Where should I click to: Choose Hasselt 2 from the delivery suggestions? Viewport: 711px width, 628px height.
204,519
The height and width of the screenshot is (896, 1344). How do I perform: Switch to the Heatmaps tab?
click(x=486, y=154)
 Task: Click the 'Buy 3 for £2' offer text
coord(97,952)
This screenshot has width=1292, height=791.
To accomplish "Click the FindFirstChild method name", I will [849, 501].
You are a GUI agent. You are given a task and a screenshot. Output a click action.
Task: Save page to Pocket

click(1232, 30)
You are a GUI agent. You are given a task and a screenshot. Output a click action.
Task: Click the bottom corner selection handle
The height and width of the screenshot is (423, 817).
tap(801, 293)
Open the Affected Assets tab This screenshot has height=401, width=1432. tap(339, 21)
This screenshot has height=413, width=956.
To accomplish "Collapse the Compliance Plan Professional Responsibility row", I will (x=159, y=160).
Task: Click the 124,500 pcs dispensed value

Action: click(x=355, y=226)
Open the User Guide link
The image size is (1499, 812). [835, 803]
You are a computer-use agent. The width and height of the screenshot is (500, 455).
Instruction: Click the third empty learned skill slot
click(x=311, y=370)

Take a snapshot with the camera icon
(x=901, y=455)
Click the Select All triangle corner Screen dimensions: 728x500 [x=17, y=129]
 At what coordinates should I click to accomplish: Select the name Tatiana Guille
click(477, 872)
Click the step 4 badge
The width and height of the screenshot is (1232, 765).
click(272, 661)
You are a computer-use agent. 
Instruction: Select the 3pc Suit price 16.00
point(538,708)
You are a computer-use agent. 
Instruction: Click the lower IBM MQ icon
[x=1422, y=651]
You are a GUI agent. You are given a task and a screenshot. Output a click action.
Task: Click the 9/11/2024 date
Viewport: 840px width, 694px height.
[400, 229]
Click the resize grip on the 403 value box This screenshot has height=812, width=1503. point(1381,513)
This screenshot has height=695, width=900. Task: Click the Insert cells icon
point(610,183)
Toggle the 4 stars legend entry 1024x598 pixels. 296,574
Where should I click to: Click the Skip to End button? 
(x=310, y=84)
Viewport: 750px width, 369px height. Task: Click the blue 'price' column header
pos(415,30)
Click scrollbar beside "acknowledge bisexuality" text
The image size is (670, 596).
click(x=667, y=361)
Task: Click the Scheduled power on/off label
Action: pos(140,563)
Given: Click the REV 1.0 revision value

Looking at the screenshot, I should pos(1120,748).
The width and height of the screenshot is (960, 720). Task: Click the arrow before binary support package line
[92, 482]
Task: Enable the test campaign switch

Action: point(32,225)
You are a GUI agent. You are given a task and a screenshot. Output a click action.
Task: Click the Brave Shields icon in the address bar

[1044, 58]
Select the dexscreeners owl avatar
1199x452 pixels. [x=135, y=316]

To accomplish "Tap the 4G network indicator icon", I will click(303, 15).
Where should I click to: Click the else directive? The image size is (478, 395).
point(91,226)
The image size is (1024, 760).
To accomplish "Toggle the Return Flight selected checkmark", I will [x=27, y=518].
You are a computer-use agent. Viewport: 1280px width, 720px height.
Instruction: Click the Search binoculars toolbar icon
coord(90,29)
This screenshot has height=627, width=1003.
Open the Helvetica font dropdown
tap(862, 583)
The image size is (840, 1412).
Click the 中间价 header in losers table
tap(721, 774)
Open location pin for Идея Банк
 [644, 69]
++++++
#### [The problem]
Identify the lines of the entries containing the string "will". Copy each such line.

#### [Solution to this exercise]
To accomplish "Click the FindFirstChild method name", I will [849, 501].
To accomplish "Collapse the Compliance Plan Professional Responsibility row", I will (x=159, y=160).
To accomplish "Tap the 4G network indicator icon", I will click(303, 15).
To accomplish "Toggle the Return Flight selected checkmark", I will [x=27, y=518].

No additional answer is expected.